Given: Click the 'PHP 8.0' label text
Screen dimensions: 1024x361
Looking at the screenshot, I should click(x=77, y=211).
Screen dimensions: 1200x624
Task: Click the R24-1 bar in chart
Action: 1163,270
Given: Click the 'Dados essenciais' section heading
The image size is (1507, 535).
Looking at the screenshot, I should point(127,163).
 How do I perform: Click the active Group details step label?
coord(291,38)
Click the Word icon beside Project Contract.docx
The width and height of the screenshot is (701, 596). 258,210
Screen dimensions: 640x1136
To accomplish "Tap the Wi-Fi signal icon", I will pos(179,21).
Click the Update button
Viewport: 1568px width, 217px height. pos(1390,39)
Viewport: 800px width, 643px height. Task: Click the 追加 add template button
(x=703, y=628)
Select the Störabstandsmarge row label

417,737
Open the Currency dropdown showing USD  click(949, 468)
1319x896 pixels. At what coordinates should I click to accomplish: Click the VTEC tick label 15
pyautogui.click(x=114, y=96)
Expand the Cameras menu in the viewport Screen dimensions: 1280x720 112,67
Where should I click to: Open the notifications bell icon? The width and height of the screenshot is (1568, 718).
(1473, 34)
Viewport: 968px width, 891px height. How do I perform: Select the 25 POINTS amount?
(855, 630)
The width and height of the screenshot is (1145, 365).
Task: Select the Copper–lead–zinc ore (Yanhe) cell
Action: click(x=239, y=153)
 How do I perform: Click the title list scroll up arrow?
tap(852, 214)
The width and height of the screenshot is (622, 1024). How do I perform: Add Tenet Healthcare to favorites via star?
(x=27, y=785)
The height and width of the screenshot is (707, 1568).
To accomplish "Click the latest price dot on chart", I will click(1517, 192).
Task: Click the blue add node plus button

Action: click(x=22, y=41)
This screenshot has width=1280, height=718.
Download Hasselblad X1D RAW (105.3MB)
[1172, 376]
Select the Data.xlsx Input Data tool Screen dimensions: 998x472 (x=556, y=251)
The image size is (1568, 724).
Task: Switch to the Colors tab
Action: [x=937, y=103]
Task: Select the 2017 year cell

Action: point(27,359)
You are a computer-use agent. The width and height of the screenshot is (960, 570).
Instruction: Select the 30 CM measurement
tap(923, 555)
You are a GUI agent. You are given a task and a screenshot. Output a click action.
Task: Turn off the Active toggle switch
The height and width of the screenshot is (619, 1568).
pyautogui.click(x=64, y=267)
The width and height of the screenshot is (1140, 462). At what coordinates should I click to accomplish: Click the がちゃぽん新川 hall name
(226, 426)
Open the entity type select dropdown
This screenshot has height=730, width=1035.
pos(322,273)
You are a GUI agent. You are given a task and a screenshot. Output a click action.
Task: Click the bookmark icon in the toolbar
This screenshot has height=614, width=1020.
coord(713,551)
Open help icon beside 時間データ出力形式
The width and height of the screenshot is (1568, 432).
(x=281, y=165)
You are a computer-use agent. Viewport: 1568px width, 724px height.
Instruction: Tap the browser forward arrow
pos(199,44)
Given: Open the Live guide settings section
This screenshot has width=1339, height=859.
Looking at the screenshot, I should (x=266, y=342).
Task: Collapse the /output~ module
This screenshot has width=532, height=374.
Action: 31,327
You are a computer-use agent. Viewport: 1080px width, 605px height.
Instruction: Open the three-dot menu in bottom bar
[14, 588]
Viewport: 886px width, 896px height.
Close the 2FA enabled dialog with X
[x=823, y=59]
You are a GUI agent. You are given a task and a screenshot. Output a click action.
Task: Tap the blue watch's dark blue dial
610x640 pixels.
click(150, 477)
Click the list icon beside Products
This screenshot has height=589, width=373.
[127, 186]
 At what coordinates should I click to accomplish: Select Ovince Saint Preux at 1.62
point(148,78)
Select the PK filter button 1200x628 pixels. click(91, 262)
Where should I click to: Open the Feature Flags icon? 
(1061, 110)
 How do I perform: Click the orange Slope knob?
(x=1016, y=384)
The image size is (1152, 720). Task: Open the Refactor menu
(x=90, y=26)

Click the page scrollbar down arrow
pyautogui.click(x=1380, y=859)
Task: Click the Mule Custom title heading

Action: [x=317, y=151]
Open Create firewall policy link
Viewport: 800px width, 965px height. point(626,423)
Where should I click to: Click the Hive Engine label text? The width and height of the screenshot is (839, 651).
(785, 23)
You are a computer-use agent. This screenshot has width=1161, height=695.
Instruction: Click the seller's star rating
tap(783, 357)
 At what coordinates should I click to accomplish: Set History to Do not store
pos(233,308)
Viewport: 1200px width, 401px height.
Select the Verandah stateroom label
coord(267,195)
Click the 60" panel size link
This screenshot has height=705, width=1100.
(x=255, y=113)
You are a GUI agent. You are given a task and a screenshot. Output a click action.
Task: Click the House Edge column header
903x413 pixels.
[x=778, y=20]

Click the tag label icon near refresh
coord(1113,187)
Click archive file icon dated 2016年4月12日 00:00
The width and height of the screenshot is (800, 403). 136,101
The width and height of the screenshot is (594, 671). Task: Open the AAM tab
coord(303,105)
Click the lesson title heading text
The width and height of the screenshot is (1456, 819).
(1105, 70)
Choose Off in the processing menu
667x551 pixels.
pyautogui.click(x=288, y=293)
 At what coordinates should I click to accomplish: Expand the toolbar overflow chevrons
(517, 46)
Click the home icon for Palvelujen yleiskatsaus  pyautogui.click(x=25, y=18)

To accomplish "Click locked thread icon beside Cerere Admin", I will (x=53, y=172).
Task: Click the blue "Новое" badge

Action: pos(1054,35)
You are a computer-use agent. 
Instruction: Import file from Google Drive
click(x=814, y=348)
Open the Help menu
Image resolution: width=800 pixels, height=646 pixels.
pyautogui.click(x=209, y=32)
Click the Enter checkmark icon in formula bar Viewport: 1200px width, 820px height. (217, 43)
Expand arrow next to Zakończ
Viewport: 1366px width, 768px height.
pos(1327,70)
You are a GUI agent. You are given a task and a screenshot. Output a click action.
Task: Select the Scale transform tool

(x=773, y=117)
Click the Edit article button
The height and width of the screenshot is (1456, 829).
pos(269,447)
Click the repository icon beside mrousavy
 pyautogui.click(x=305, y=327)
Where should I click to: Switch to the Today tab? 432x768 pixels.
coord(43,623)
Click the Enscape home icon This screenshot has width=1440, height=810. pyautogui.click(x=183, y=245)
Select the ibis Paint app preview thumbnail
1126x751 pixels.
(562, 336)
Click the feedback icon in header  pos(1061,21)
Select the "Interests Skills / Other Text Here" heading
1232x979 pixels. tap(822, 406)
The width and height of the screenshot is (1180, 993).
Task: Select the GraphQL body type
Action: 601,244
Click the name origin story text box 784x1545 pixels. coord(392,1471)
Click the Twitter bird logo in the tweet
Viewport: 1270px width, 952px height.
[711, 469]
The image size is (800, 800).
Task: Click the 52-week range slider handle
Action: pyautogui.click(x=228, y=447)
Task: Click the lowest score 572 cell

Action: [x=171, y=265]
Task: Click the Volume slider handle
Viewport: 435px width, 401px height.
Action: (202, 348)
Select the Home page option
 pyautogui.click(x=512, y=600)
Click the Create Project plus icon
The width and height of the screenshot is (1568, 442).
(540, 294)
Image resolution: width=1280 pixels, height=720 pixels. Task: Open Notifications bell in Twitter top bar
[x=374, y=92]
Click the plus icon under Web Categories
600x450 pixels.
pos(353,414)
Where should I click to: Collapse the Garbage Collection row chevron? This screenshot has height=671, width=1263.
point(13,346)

________

» BRIEF
Wherever the line holding "Task: Click the bookmark icon in the toolbar" falls in the entries above, copy exactly from it through the line holding "Given: Open the Live guide settings section", inclusive, and add nothing.

» ANSWER
Task: Click the bookmark icon in the toolbar
This screenshot has height=614, width=1020.
coord(713,551)
Open help icon beside 時間データ出力形式
The width and height of the screenshot is (1568, 432).
(x=281, y=165)
You are a computer-use agent. Viewport: 1568px width, 724px height.
Instruction: Tap the browser forward arrow
pos(199,44)
Given: Open the Live guide settings section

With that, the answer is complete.